AAM, Biosimilar Council host patent abuse Congressional briefing
The Association for Accessible Medicines and its Biosimilars Council recently hosted a policy briefing: What’s Truly Preventing Low-Cost Medicines from Getting to Patients: A Look at the Broken Patent System, for Congressional staff regarding ways to expedite patient access to lower-cost generic and biosimilar medicines. The panel of subject matter experts discussed patent policies—including patent thickets, patent settlements and “skinny labeling”—and the potential impacts of proposed reforms on patient costs.
“Strong and timely biosimilar and generic competition has been the most successful method for lowering drug prices in America,” said David Gaugh, interim president and CEO of AAM. “Even though generics and biosimilars offer meaningfully lower prices, these cost savings are too often thwarted by brand patent thickets.”

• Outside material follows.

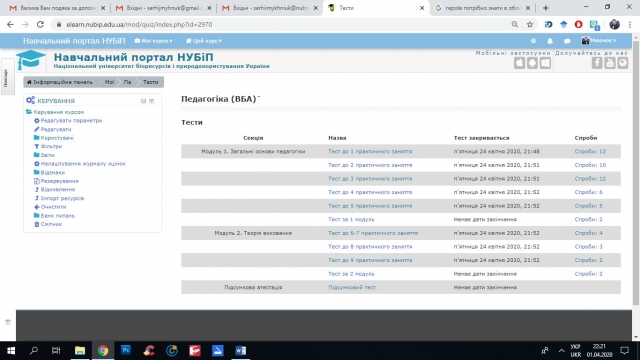Bookmark page with the star icon
Image resolution: width=640 pixels, height=360 pixels.
(530, 24)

The panel included Karin Hessler, general counsel at AAM; William M. Jay, partner at Goodwin Procter; Kurt Karst, director at Hyman, Phelps & McNamara; Neema Kumar, vice president, intellectual property, North America at Sandoz; and Kevin Zive, vice president, general counsel and head of global intellectual property at Apotex.

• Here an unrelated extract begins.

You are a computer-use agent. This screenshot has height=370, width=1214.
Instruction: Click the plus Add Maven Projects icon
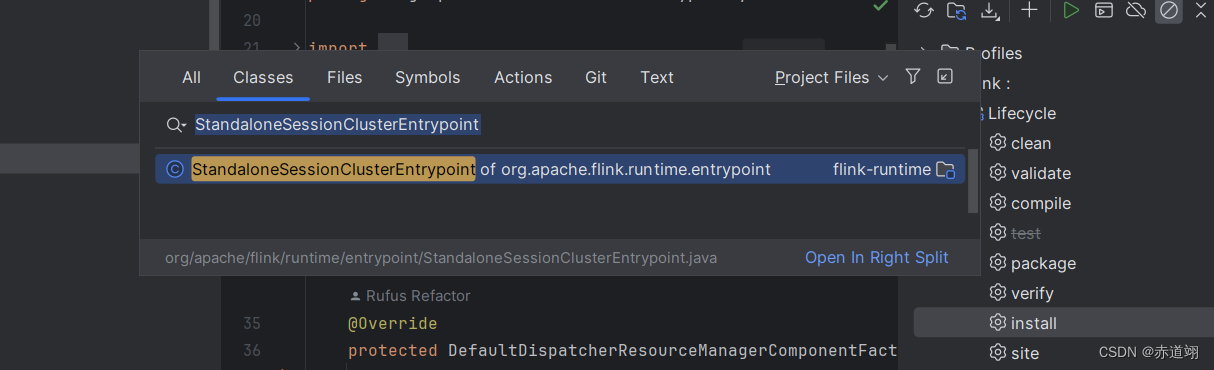pos(1029,10)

[Read more: AAM report: Generics, biosimilars generate $445B in savings]
Also, AAM, The ERISA Industry Committee and Transparency-Rx sent a letter to Congress calling for passage of legislation to prevent “patent thickets” and reform harmful practices utilized by pharmacy benefit managers that undermine generic and biosimilar adoption.
Last week, AAM and its Biosimilars Council released the 2024 U.S. Generic & Biosimilar Medicines Savings Report, showing savings for the healthcare system and increased patient access to care from biosimilar medicine. Savings for America’s patients and the U.S. healthcare system through use of generic and biosimilar medicines reached $445 billion in 2023.